Stored records:
- - -

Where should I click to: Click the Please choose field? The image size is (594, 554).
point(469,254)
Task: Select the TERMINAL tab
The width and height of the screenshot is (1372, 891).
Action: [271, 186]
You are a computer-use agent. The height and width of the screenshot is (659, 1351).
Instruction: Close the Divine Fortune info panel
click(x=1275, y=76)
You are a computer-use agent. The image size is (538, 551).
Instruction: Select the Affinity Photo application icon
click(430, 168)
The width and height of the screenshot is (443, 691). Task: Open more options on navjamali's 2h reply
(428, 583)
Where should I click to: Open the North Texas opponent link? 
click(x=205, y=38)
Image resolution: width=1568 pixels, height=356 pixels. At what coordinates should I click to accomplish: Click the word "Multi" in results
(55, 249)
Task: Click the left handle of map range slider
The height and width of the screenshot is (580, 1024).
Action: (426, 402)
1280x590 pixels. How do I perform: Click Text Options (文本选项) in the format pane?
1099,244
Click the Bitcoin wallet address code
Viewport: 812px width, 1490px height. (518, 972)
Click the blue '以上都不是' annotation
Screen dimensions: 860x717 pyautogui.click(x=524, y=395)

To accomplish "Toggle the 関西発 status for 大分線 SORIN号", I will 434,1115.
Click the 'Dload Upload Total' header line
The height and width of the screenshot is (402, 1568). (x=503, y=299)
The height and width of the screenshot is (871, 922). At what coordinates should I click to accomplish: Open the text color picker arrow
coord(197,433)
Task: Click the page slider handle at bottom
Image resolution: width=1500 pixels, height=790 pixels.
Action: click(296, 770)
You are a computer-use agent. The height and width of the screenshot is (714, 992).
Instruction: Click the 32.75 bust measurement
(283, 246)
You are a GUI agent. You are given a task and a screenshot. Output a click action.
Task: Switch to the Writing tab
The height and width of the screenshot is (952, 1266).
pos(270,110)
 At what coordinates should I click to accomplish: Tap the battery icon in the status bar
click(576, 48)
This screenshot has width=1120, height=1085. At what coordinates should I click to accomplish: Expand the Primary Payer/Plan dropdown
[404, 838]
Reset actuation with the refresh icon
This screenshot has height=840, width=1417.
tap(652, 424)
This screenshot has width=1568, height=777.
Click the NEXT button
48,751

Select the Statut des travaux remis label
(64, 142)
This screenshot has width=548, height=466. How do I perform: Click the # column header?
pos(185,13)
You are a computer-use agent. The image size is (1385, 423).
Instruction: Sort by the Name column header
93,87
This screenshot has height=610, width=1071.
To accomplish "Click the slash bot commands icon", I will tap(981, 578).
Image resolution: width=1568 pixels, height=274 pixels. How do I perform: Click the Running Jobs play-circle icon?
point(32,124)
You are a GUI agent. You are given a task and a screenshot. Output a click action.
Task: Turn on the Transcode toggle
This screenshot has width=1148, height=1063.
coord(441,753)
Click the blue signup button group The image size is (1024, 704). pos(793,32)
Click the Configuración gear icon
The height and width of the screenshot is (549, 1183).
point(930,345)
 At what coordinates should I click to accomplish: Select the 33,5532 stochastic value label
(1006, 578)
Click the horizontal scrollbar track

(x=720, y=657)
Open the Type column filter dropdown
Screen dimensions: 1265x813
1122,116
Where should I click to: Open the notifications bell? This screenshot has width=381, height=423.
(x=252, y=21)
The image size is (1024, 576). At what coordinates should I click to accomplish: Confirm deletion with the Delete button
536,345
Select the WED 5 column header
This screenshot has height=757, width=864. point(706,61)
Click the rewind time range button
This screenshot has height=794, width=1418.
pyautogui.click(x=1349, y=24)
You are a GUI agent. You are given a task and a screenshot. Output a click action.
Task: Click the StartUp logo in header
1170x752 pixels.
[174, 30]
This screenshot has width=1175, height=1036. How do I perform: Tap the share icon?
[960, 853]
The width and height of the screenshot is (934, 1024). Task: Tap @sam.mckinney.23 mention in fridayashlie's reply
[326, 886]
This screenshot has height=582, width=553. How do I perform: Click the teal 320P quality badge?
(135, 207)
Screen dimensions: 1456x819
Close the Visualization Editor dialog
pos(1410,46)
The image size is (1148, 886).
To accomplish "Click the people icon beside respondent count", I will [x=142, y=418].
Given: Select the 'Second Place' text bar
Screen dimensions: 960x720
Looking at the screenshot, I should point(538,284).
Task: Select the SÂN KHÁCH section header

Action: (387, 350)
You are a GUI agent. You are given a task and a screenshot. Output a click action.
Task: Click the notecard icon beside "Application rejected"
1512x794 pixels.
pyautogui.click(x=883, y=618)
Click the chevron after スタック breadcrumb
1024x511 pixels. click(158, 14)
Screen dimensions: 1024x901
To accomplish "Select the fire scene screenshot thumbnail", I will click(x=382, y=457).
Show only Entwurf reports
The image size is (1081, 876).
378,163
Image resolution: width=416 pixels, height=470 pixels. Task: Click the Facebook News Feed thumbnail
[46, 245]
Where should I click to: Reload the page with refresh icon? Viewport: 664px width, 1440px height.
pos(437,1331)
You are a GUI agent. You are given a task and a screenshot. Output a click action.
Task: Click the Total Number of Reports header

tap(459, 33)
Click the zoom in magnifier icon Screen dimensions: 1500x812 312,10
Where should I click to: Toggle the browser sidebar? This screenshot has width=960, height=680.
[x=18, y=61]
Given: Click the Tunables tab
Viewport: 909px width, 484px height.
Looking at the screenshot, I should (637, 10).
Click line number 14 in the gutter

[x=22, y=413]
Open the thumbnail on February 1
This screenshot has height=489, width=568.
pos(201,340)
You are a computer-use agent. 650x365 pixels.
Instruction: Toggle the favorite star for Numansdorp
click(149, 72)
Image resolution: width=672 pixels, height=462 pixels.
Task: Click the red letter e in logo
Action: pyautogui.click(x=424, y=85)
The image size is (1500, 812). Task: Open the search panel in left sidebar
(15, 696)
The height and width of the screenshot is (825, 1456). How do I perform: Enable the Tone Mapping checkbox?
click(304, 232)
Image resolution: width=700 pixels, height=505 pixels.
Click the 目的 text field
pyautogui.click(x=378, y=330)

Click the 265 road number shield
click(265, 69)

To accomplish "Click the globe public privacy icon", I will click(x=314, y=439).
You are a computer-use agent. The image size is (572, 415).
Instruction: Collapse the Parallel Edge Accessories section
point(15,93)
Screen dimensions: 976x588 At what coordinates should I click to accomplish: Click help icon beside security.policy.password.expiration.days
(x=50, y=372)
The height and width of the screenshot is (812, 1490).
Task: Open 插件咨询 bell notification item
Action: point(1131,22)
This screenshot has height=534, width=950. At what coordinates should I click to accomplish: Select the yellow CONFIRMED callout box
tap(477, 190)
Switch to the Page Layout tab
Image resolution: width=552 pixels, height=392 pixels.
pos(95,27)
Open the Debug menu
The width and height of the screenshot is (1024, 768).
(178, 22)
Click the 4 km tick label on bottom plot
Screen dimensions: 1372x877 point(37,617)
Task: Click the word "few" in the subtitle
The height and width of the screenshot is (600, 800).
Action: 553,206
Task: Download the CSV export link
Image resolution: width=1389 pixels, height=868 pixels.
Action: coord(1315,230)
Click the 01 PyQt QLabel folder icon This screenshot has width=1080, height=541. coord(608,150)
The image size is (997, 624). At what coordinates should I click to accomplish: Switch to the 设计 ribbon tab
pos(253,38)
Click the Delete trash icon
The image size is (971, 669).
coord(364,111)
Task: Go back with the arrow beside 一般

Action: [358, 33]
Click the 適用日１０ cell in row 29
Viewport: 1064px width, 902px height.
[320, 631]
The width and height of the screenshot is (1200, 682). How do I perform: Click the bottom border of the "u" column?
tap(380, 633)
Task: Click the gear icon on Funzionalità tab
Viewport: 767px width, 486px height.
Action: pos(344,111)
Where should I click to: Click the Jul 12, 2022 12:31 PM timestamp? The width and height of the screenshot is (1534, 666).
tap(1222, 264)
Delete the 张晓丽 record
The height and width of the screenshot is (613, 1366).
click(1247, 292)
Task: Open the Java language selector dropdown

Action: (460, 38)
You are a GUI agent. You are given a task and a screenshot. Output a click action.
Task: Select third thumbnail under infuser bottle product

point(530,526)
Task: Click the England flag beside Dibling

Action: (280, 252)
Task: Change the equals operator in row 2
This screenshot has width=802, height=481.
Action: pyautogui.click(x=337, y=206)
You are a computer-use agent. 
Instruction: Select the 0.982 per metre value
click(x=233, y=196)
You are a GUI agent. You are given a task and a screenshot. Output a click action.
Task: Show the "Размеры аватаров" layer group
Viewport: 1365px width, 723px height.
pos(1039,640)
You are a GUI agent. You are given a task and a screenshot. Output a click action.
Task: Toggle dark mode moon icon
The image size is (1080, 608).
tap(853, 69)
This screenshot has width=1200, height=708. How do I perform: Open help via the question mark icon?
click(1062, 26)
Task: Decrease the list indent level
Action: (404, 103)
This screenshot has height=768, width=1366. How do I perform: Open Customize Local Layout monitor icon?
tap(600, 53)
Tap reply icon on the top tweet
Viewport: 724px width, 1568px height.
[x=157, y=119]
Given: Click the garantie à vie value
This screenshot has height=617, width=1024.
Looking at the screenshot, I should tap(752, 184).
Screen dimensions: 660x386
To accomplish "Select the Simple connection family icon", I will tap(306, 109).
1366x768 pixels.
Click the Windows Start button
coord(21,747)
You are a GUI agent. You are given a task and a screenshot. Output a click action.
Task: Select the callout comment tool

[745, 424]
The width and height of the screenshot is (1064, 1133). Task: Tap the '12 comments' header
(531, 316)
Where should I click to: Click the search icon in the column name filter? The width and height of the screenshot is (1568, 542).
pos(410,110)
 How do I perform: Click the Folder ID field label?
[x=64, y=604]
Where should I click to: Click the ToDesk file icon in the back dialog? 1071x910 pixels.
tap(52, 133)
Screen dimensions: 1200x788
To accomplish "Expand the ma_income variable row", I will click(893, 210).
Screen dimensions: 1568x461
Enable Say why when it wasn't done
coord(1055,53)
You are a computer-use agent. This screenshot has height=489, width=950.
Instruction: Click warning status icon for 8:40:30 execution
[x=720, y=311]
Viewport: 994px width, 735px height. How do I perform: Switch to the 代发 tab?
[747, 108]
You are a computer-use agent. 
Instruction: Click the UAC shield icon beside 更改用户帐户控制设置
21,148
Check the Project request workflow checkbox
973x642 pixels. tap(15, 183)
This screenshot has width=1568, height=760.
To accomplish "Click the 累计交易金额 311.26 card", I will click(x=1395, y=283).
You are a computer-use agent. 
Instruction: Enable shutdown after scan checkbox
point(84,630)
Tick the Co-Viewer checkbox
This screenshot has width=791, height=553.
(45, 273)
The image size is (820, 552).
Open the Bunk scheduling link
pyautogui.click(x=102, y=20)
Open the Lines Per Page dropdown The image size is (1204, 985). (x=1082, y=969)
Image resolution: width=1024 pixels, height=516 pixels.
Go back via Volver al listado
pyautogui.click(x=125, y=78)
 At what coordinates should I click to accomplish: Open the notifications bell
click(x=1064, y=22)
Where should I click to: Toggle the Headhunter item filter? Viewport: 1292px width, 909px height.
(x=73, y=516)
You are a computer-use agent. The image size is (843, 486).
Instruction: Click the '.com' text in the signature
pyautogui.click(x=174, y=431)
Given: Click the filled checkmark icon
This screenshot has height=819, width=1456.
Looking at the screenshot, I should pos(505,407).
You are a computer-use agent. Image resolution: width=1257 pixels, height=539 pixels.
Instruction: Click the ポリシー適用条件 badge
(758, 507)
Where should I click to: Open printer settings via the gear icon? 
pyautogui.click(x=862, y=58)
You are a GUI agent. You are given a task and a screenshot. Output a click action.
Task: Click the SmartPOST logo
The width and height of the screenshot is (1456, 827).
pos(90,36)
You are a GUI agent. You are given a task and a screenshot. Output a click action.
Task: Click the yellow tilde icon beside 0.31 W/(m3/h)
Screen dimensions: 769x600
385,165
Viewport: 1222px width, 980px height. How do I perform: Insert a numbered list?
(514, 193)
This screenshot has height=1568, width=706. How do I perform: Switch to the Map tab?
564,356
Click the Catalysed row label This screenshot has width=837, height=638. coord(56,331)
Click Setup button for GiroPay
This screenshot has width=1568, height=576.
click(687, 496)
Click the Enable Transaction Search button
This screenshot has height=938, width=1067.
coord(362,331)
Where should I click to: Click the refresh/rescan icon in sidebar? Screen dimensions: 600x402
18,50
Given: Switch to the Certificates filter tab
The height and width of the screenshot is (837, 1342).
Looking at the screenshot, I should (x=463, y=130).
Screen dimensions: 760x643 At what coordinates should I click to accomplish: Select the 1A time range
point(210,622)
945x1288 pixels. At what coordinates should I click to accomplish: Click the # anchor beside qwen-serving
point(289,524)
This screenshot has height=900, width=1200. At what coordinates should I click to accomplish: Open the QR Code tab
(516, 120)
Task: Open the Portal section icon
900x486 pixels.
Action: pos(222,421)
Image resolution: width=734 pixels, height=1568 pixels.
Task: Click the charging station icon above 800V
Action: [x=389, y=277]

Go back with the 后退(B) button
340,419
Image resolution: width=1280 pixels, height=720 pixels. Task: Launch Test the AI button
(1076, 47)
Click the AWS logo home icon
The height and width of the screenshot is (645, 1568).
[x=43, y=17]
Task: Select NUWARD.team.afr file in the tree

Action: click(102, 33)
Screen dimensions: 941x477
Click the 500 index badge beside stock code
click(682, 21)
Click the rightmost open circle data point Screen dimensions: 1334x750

- - -

§ WORK REQUEST
Print every line from the one that contains "Click the 500 index badge beside stock code" to the end of the records, exactly as written, and nothing more.

§ TASK ANSWER
Click the 500 index badge beside stock code
click(682, 21)
Click the rightmost open circle data point Screen dimensions: 1334x750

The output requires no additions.